Format the lines of the data below as a JSON list of strings, one string per line, omitting blank lines. Leave the pictures out of the answer.

>>>

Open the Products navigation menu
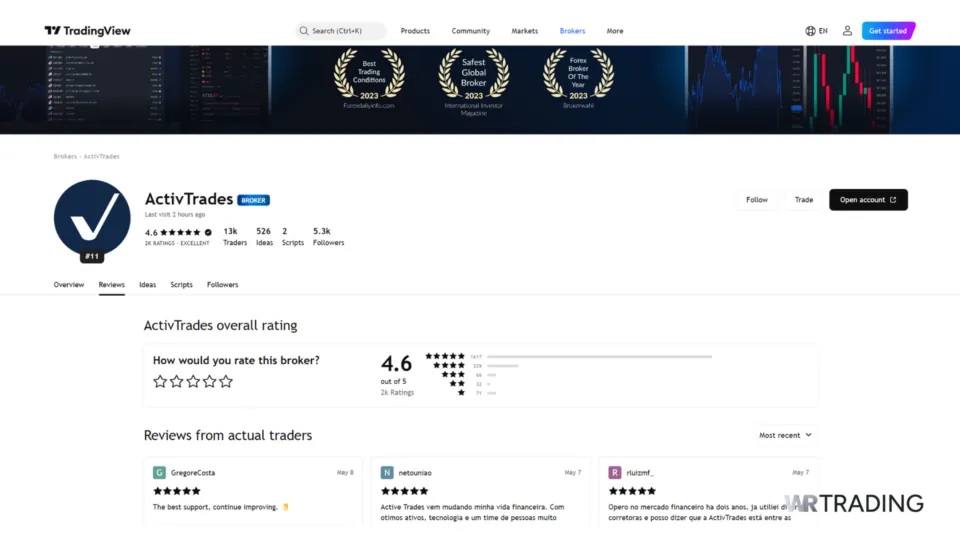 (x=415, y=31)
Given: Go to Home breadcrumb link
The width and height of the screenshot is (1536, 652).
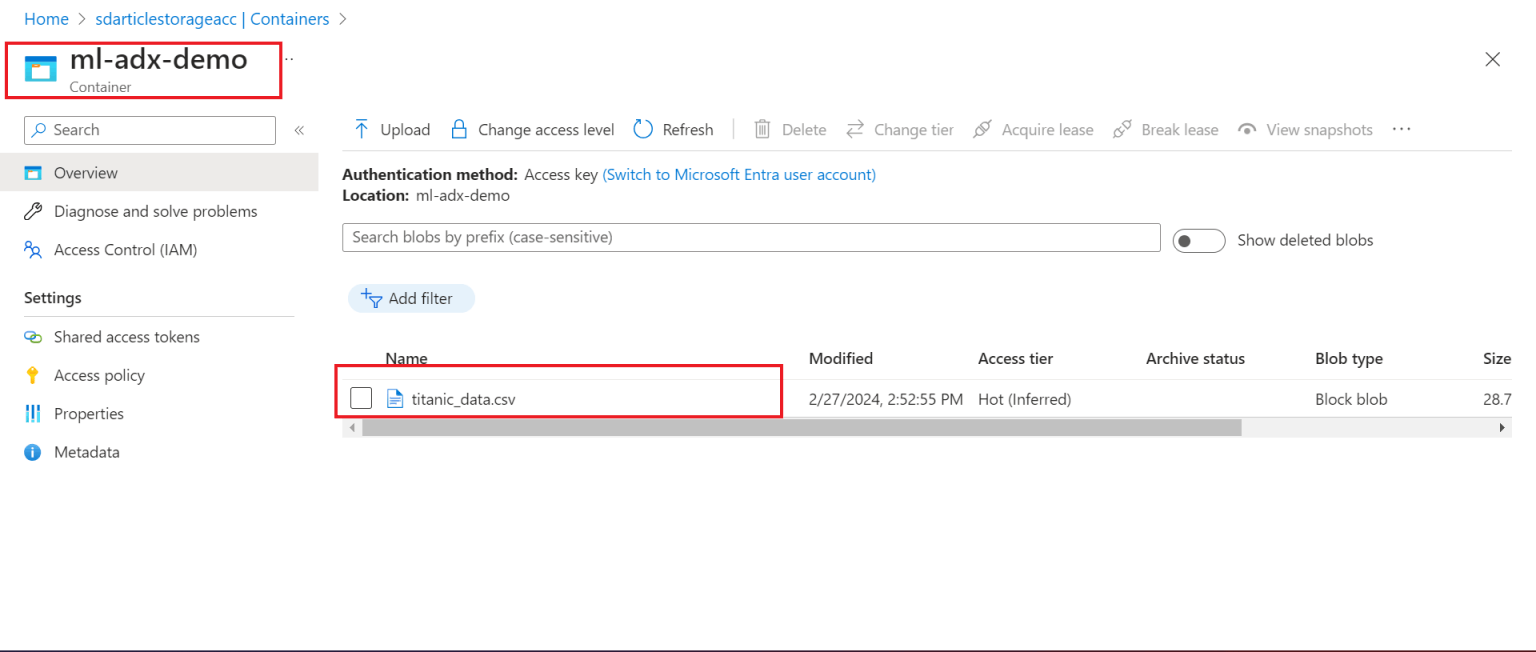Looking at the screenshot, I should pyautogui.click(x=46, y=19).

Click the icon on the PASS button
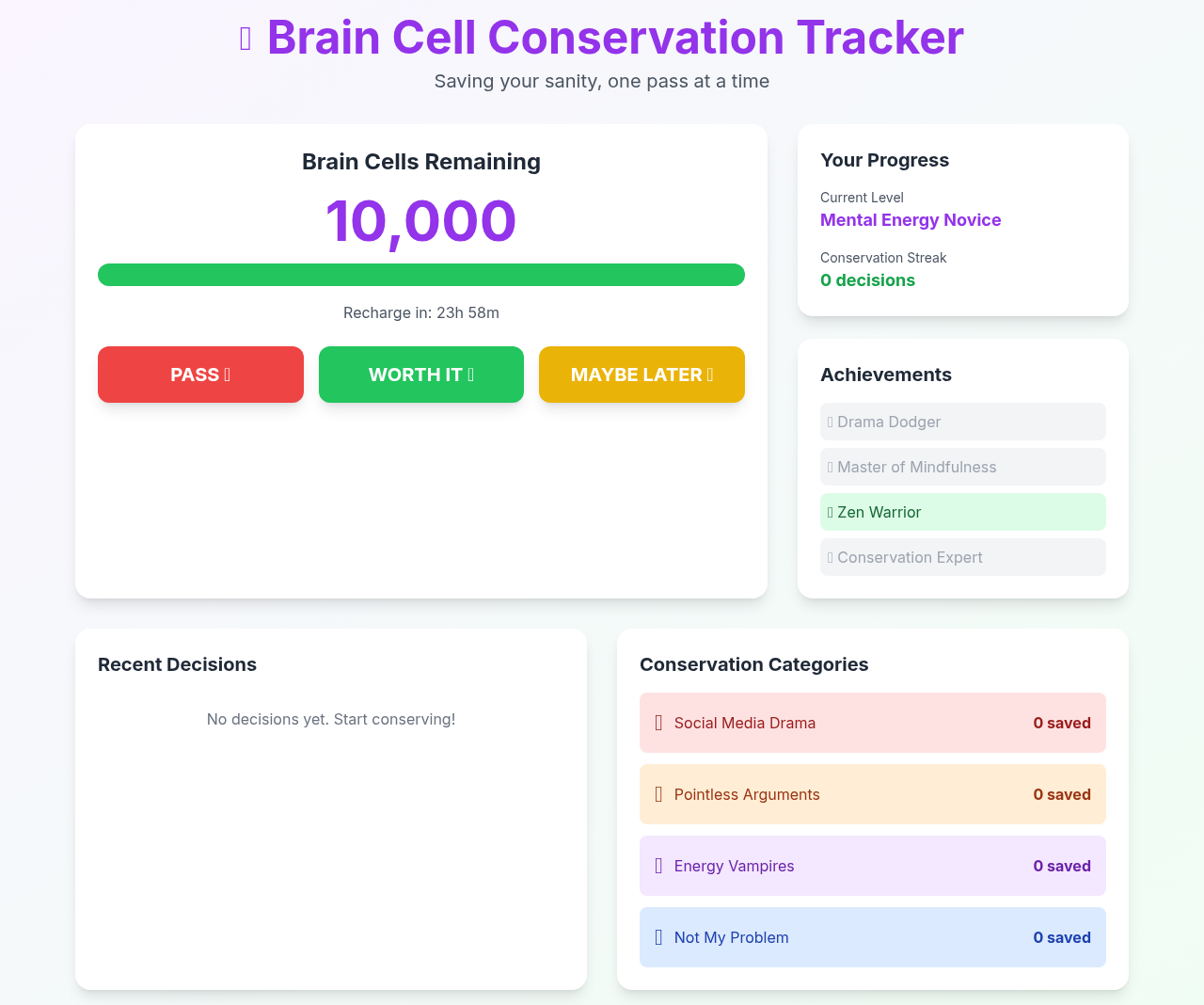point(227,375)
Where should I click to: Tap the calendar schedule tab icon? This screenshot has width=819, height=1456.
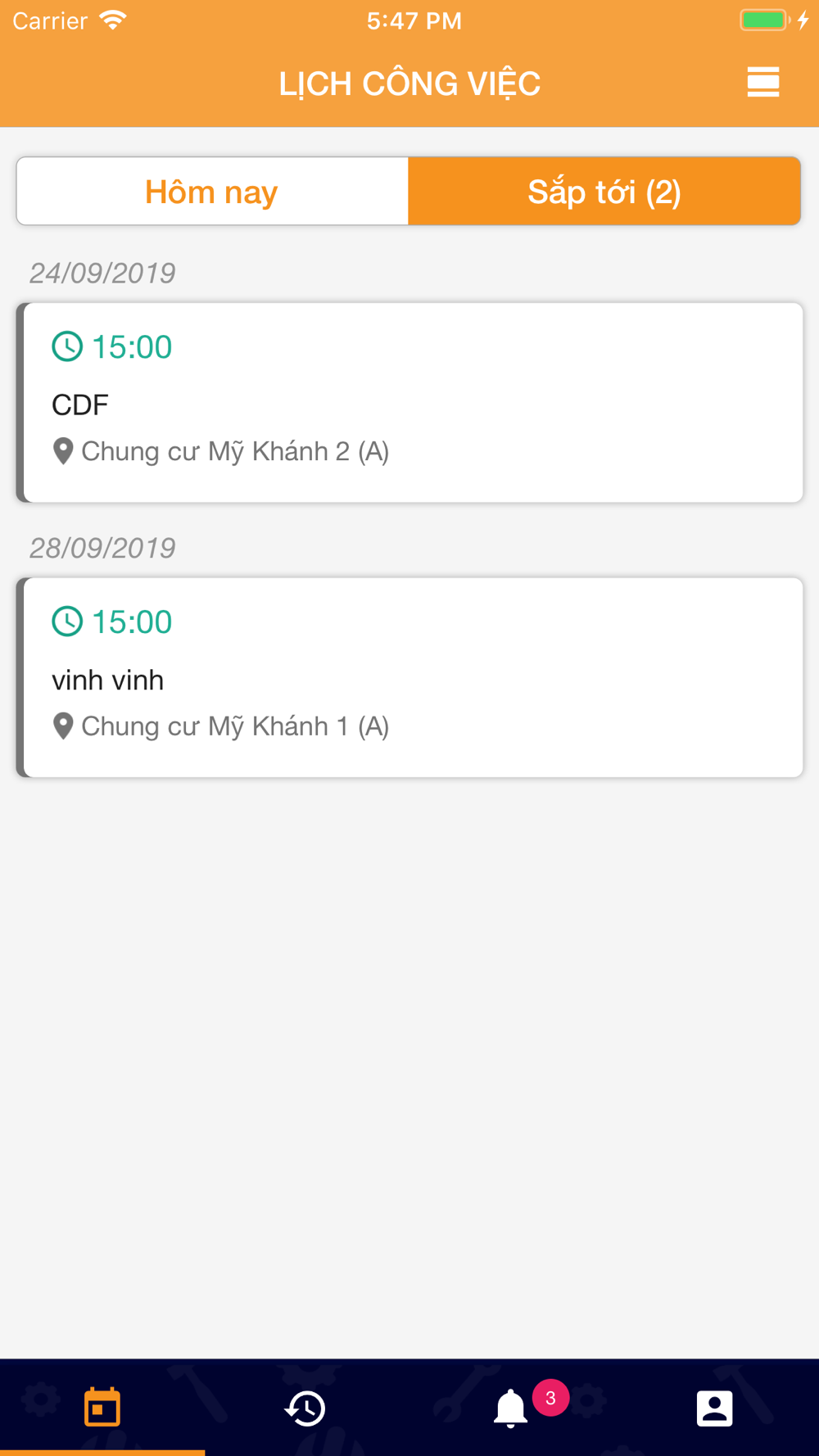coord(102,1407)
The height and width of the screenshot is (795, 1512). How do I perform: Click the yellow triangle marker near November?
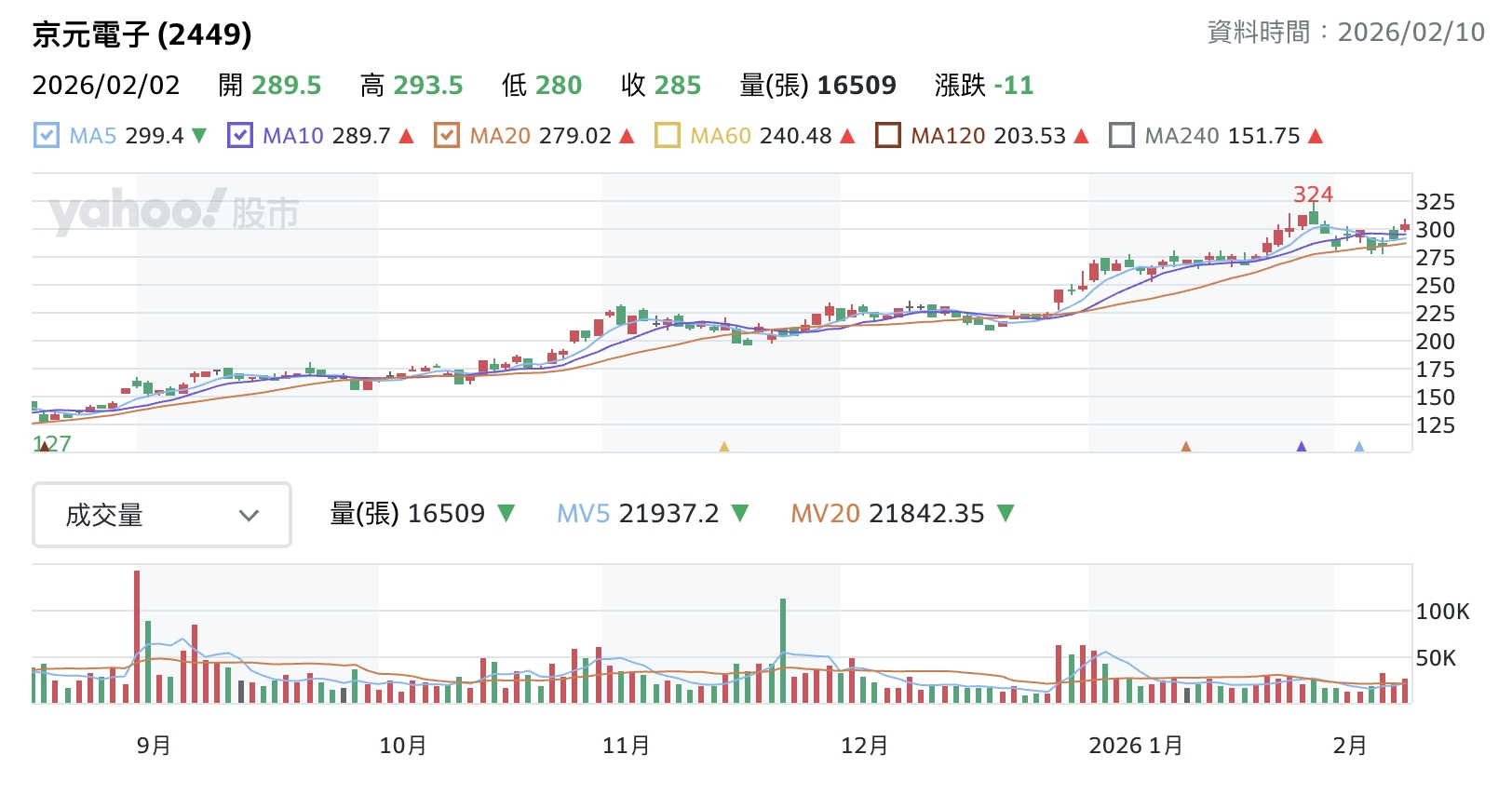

<<<

▶ [Solution]:
[
  "Open the Products navigation menu",
  " (x=415, y=31)",
  "Given: Go to Home breadcrumb link",
  "The width and height of the screenshot is (1536, 652).",
  "Looking at the screenshot, I should pyautogui.click(x=46, y=19).",
  "Click the icon on the PASS button",
  "point(227,375)",
  "Where should I click to: Tap the calendar schedule tab icon? This screenshot has width=819, height=1456.",
  "coord(102,1407)",
  "The height and width of the screenshot is (795, 1512). How do I perform: Click the yellow triangle marker near November?"
]